The CW Searches For the Right Audience

While catering to a niche audience may be helpful in program development and in reinforcing a network identity, it’s not so helpful in pulling in the ratings a broadcast network hopes for. Plus, The CW has had direct competition for the young female demo from cable networks like ABC Family and MTV who have had success with series like Pretty Little Liars, Switched at Birth, The Secret Life of an American Teenager, Teen Mom, Girl Code, Awkward, and more.

So it’s no surprise then that CW President Mark Pedowitz, who took over the job in 2011, has worked to broaden network’s overall appeal. At the 2013 Winter TCA Press Tour he addressed their audience issues and kind of laid out the general plan for future program development, which reiterated their focus on “high-concept, fantasy serialized dramas”. And even though The CW has CBS in its blood, he added that “the audience is not coming to us for the procedural dramas.” [Source]

He went on to clarify that the target audience would still skew young, “we are still predominantly a 18-34 [network]” and in a Los Angeles Times article from the same year, Pedowitz was quoted saying, “I thought we had become too niche… And, the thing is, you want everyone to participate.”

Of course having a plan and succeeding in it are two separate things. Any network, or any show that’s not Lost can tell you how hard it is go high-concept and serialized without becoming too convoluted or too alienating to too many viewers. And at the end of the day ratings still do matter.

Cult crashed and burned in the spring of 2013 and The Tomorrow People and Star-Crossed were cancelled last May. Serialized series are a gamble; on the plus side they typically attract extremely dedicated viewers, but on the flip side they also have a very high failure rate. I wouldn’t be surprised if The CW’s renewal rates for freshman series were to decline moving forward. Although when you only launch about four new shows a year, percentages may not be the best way to determine success.

New For the 2014-2015 TV Season

Arrow, which debuted during the 2012-2013 TV season, continues to enjoy critical praise and ratings wins for The CW and probably helped to affirm Pedowitz’s course correction and certainly paved the way for fellow DC property The Flash to join the network this fall. It’s been paired with Supernatural and will air on Tuesday nights at 8pm.

Jane the Virgin, which is based on a Venezuelan telenovela, will also make a fall debut. Despite the far-fetched premise of a girl being accidently artificially inseminated, its still the most reality-based series of the 2014-2015 bunch. A few years ago the show would have been a no-brainer, but now it’s a bit of a black-sheep.
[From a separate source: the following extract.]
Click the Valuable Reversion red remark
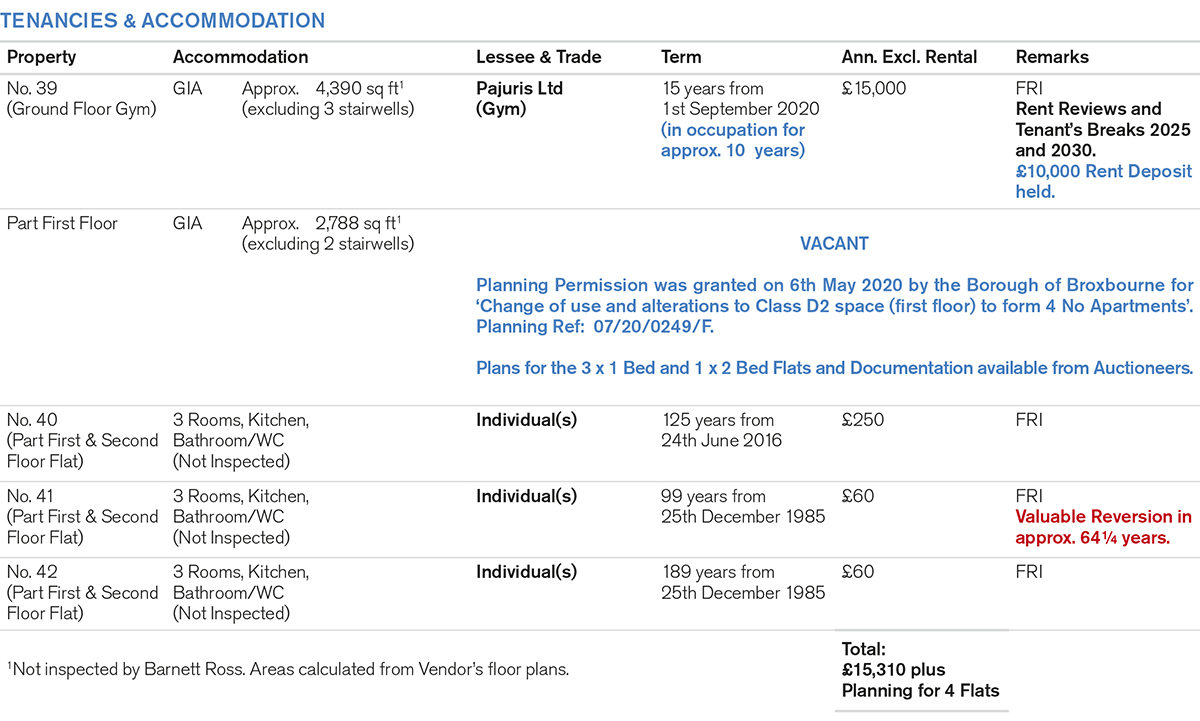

However, if it can find a steady audience it’ll probably live for several seasons given that it probably has a more modest budget than shows with more action and CGI-sequences. It’ll be on Mondays at 9pm after The Originals.

The CW also has two series scheduled for a midseason debut, one of which is a new show from Rob Thomas called iZombie. It might not be more Veronica Mars or Party Down, but it still sounds pretty cool. The other series waiting in the wings is called The Messengers.